-- EXERCISE DESCRIPTION --
From the line containing "Image resolution: width=680" to the last line of the records, please reproduce every line exactly and nothing more.

-- INPUT DATA --
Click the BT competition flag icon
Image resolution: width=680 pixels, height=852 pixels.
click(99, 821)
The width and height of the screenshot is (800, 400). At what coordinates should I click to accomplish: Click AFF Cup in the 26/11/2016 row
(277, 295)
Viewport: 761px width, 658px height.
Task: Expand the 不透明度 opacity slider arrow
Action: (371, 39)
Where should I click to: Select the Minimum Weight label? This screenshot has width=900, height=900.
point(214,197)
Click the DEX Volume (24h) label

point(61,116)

-- COMPLETED EXERCISE --
Image resolution: width=680 pixels, height=852 pixels.
click(99, 821)
The width and height of the screenshot is (800, 400). At what coordinates should I click to accomplish: Click AFF Cup in the 26/11/2016 row
(277, 295)
Viewport: 761px width, 658px height.
Task: Expand the 不透明度 opacity slider arrow
Action: (371, 39)
Where should I click to: Select the Minimum Weight label? This screenshot has width=900, height=900.
point(214,197)
Click the DEX Volume (24h) label

point(61,116)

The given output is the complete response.